My current goals for ActivityPub and academic data

I build and run Encyclia, a project that bridges ORCID records into the ActivityPub-based fediverse. The idea is to make ORCID records followable, so that when a researcher publishes a new work, that information can appear in your social inbox.

Independently of that, I have a personal website where, among other things, I host my own academic publications. I want to make my website ActivityPub-interactable as well in the future, but it is a lower priority project.

I am not closely involved with Bonfire, but they are building Open Science Network, a social platform for academic work and exchange. Please get a more detailed summary of what they do from them instead of me, but I have written an entry in the Encyclia FAQ on why our projects are different.

With two active implementations working the federated exchange of academic data, we might think about ways in which it makes sense to augment our data structures beyond the established patterns of microblogging and generic long-form text to add value for academics.

To start us out, in this post I’m going to talk about the goals I want to aim for right now.

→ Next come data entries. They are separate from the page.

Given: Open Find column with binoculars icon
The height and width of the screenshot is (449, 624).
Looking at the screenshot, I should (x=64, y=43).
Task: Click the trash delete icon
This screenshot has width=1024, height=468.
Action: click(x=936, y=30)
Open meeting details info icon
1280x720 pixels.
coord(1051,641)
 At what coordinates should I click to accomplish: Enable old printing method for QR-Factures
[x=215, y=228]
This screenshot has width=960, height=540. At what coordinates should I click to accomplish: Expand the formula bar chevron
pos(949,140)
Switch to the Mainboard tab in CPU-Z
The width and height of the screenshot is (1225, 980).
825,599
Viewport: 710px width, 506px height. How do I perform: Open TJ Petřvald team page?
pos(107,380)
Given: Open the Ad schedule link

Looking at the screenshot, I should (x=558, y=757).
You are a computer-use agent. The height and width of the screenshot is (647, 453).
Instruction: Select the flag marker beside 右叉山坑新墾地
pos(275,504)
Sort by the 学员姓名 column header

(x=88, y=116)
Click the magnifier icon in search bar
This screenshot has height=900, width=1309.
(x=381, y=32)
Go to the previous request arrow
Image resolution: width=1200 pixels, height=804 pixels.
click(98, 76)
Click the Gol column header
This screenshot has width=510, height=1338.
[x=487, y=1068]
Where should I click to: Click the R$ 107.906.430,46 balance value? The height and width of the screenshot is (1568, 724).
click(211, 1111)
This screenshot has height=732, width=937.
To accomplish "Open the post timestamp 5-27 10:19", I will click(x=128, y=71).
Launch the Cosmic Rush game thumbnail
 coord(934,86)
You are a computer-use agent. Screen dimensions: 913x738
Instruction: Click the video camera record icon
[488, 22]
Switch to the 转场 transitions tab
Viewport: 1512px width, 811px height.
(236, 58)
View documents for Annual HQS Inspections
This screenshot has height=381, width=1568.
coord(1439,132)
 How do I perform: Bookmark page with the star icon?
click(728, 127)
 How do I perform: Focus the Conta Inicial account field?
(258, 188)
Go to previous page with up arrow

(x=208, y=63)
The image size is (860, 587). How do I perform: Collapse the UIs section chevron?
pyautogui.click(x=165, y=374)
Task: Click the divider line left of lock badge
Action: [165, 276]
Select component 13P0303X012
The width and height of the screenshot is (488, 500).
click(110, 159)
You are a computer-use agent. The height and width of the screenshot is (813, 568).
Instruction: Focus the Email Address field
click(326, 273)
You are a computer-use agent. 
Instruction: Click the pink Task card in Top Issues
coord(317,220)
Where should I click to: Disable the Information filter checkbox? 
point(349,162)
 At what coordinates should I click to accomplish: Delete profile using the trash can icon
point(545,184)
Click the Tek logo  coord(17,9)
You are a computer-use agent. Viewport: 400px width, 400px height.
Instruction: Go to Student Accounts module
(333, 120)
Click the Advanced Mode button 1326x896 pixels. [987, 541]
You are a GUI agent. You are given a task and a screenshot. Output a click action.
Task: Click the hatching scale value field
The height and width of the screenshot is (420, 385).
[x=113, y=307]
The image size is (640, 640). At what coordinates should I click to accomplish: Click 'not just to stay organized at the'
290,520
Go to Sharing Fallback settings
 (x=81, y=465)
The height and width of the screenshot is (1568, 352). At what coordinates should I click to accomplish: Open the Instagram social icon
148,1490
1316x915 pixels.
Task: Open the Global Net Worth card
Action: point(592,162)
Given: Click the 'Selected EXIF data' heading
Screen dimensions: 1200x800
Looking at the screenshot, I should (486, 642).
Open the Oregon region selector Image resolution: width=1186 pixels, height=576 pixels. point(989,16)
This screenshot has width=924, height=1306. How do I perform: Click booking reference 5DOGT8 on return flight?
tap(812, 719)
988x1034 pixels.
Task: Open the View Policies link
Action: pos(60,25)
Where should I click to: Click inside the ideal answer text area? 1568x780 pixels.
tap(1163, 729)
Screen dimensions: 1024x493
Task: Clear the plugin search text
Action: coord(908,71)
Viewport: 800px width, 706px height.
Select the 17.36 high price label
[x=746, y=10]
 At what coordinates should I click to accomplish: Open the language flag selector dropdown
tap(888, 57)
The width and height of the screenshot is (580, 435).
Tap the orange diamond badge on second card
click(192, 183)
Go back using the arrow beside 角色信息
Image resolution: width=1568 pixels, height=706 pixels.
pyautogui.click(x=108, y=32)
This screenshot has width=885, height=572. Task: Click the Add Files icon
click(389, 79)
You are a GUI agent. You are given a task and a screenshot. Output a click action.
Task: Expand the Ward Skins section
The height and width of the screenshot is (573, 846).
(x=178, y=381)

The goals I want to aim for right now

If you’re reading this, there’s a high chance you haven’t seen Encyclia in action, since its alpha test hasn’t yet started at time of writing. But the idea, as described above, is fairly simple if you know ORCID. People add metadata about their new publications to their ORCID record (or academic publishers add it for them), Encyclia queries the ORCID API for new works, grabs the metadata, formats it as a human-readable short social post (an ActivityPub Note), and publishes it. Each post’s content typically consists of title, authors, abstract, and identifiers (URL, DOI, ISBN, …), although this data is frequently only partially present in the ORCID record.

Independently of Encyclia, OSN allows users to browse someone else’s ORCID record (if they have added their ORCID iD to their profile) and check out their individual publications.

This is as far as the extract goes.